Dikisahkan pada zaman Sang Buddha, seorang bhikkhu bernama Pindola Bharadvaja, ketika pulang ke vihara setelah pindapata, melihat suatu sayembara. Seorang hartawan asal Rajagaha ingin mengetahui apakah masih ada seorang pertapa atau brahmana yang dapat menunjukkan kesaktiannya. Hartawan itu mengikat sebuah bokor cendana di atas tiang bambu. Barang siapa yang dapat mengambil bokor cendana itu tanpa menyentuh tiang bambu itu, boleh memilikinya. Sudah beberapa hari berlalu tapi belum ada satupun dari para petapa yang datang dapat memiliki bokor itu. Hartawan tersebut menjadi kecewa dan bermaksud ingin menutup sayembara karena berpikir tidak ada orang sakti di dunia ini. Bhikkhu Pindola Bharadvaja tiba di tempat itu dan dengan kekuatan gaibnya beliau terbang ke angkasa dan mengambil bokor tersebut. Selanjutnya, beliau kembali menunjukkan kekuatan gaibnya dengan terbang mengitari Rajagaha tiga kali. Semua orang kagum dan membicarakan di mana-mana. Peristiwa tersebut menjadi topik pembicaraan para bhikkhu di vihara.
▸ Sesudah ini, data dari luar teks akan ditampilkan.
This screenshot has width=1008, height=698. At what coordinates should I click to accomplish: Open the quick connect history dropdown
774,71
Sang Buddha mendengar suara penduduk yang ramai bertepuk tangan. Beliau bertanya kepada Yang Mulia Ananda : ."Ananda, kepada siapakah mereka sedang bertepuk tangan?"
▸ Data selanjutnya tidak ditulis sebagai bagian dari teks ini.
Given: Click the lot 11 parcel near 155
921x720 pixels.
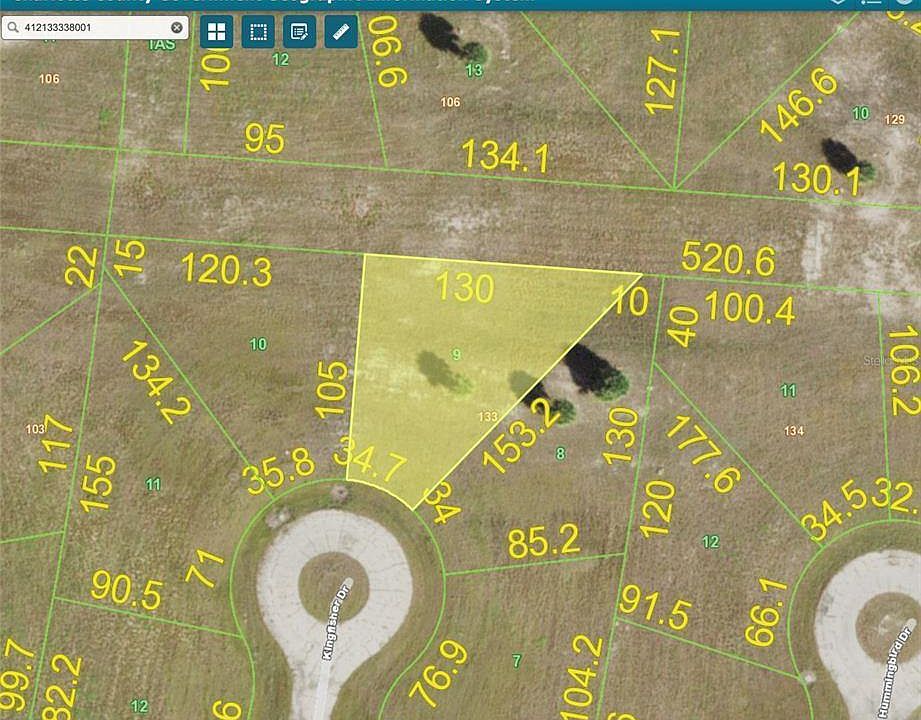Looking at the screenshot, I should (153, 485).
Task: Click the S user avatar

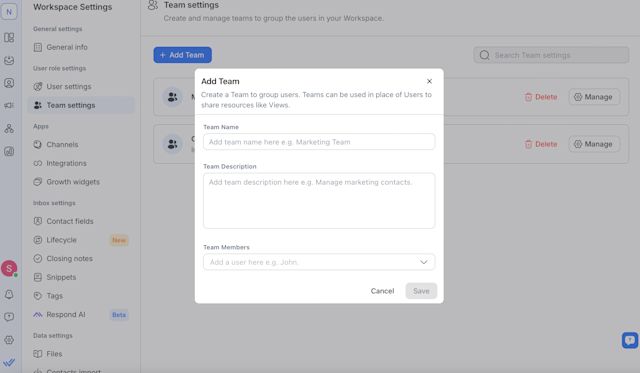Action: click(x=9, y=268)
Yang Mulia Ananda menjawab : "Pindolabharadvaja telah terbang ke udara dan mengambil mangkuk yang terbuat dari kayu cendana merah dan penduduk bertepuk tangan untuknya."
Sang Buddha lalu memanggil Yang Mulia Pindolabharadvaja untuk menghadap dan berkata : "Apakah benar engkau telah melakukan seperti yang telah dilaporkan?"
"Benar, Yang Mulia."
"Bharadvaja, mengapa engkau melakukan hal ini?"
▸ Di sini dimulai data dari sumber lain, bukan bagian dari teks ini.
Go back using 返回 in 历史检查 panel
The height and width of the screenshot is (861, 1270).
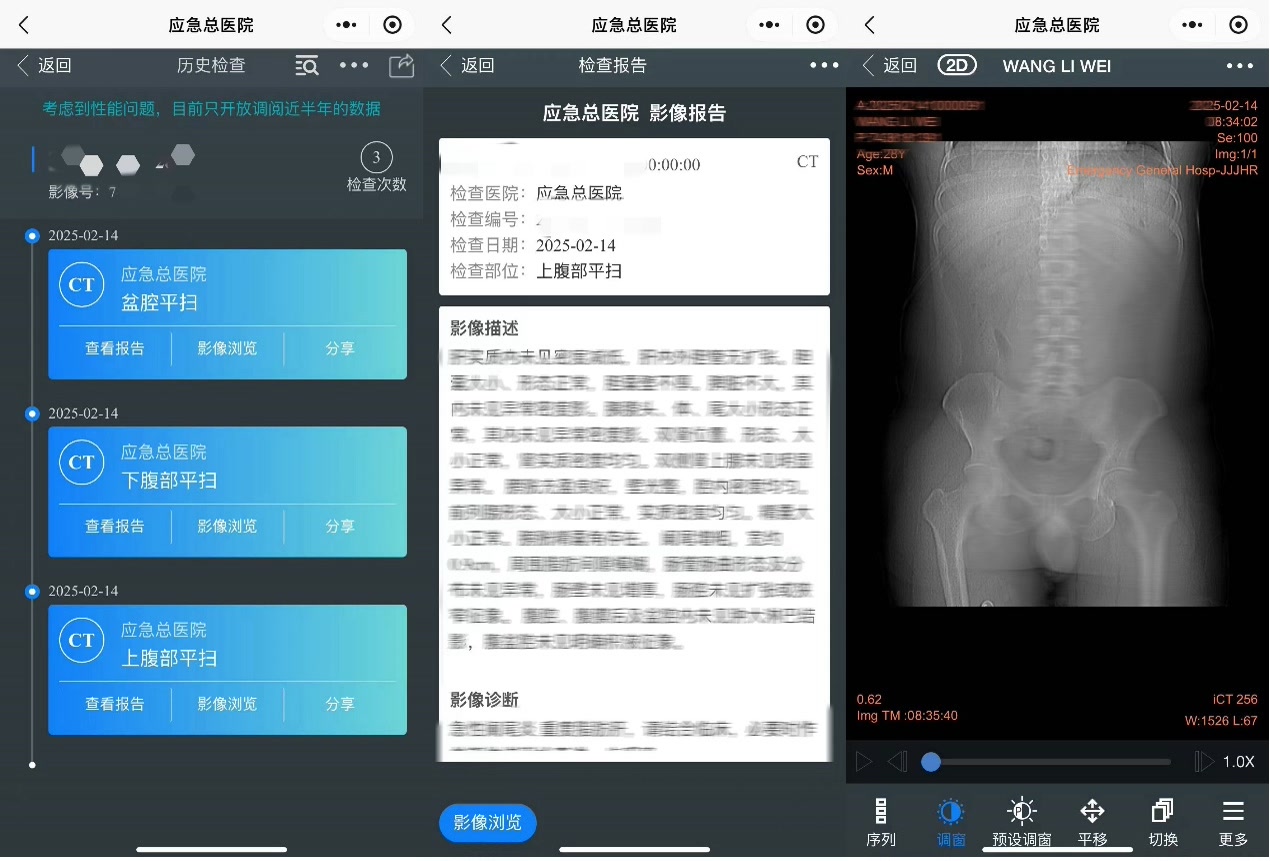tap(45, 66)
Sang Buddha lalu menegur dan menyuruhnya memecahkan mangkuk tersebut menjadi potongan-potongan kecil dan menyerahkan potongan-potongan kayu tersebut kepada para bhikkhu untuk digiling dan dijadikan bubuk kayu cendana. Kemudian Sang Buddha menetapkan peraturan yang melarang para bhikkhu menunjukkann kekuatan supranatural kepada perumah tangga. Beliau mengatakan bahwa seorang bhikkhu yang menunjukkan kekuatan supranatural kepada umat awam ibarat seorang wanita, demi sedikit uang, menunjukkan bagian-bagian tubuhnya yang memalukan di depan publik.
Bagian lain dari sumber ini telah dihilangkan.